Source document:
>> Begin

# Turkey ham



## jbest123 (Sep 7, 2011)

how do you make turkey taste like ham?:pot:


----------



## SmokinAl (Sep 7, 2011)

Cure it.

Pop's brine works well.

It's 1 cu salt, 1 cu sugar, 1 cu br. sugar, 1 tbs cure #1, 1 gal. water.

Brine the turkey for 10 - 14 days.

Then smoke.


----------



## Bearcarver (Sep 7, 2011)

Here's a couple of good ones:

Pops:

http://www.smokingmeatforums.com/t/86405/pickling-a-turkey-with-pops-curing-brine

Meateater:

http://www.smokingmeatforums.com/t/100916/meateater-brined-and-cured-bird-review-pic-heavy

Bear


----------



## jc1947 (Sep 7, 2011)

Quote:


jbest123 said:


> how do you make turkey taste like ham?


*Not trying to be a wiseass but I have been trying to figure out why make a turkey taste like ham. If I wanted ham taste, why not smoke a ham?*


----------



## Bearcarver (Sep 7, 2011)

JC1947 said:


> Quote:
> 
> *Not trying to be a wiseass but I have been trying to figure out why make a turkey taste like ham. If I wanted ham taste, why not smoke a ham?*


I know what you mean, but once you try it, you'll know why. It doesn't really taste like Ham, just like Bacon doesn't taste like Ham. It has it's own flavor. You'd love it.

Some people wonder why some of us "Double-Smoke" Hams. Then once they taste it, they understand.

LOL---And you know I would never steer you wrong, JC.  
	

	
	
		
		



		
		
	


	





Bear


----------



## jc1947 (Sep 7, 2011)

Bearcarver said:


> I know what you mean, but once you try it, you'll know why. It doesn't really taste like Ham, just like Bacon doesn't taste like Ham. It has it's own flavor. You'd love it.
> 
> Some people wonder why some of us "Double-Smoke" Hams. Then once they taste it, they understand.

>> End

What to work on:
**a.** In the turkey ham thread, how long does SmokinAl say to brine the turkey before smoking it?
**b.** From the turkey ham thread, copy the passage that begins at the words "## SmokinAl (Sep" and stops after the words "Then smoke.".
The records that follow have no connection to the turkey ham thread.

Extracted material:
>> Begin

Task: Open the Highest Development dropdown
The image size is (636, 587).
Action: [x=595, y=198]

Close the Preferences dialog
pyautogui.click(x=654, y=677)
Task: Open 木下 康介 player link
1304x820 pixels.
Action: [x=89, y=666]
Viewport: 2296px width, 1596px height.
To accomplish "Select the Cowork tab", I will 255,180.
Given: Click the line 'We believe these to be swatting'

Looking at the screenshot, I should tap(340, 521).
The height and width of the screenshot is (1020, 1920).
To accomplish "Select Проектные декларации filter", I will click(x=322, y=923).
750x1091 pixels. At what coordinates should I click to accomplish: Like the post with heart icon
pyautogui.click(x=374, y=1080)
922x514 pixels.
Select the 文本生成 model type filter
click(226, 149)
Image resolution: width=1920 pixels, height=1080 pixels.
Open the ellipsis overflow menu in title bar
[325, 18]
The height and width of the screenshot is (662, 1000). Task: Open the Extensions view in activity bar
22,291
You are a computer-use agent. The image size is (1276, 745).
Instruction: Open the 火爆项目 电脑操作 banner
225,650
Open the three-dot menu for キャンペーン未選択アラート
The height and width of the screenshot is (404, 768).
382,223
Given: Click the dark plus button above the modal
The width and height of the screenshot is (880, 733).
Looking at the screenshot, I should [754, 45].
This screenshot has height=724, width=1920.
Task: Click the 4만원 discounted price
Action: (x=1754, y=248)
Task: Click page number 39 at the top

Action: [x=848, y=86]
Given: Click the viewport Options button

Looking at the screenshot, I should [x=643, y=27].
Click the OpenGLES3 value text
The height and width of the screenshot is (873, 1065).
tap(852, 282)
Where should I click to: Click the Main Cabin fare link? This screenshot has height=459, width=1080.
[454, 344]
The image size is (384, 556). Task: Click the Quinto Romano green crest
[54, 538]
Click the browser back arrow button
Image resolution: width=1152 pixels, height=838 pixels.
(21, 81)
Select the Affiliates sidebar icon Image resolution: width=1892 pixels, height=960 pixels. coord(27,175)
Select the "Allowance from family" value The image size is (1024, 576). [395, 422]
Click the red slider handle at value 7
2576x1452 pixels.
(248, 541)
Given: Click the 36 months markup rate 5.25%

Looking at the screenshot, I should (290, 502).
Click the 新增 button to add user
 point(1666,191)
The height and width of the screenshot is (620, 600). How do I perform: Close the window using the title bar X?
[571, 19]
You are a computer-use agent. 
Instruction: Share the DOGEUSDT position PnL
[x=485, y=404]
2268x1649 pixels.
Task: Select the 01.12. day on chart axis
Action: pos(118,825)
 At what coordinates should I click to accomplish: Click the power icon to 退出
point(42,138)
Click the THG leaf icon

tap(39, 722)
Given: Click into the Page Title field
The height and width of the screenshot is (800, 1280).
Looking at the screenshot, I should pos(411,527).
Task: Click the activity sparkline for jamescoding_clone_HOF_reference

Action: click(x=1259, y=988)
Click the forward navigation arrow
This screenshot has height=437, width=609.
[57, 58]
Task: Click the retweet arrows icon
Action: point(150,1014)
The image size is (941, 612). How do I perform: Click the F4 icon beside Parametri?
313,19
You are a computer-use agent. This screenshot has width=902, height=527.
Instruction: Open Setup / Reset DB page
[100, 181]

>> End

Complete answers:
**a.** 10 to 14 days.

**b.**
## SmokinAl (Sep 7, 2011)

Cure it.

Pop's brine works well.

It's 1 cu salt, 1 cu sugar, 1 cu br. sugar, 1 tbs cure #1, 1 gal. water.

Brine the turkey for 10 - 14 days.

Then smoke.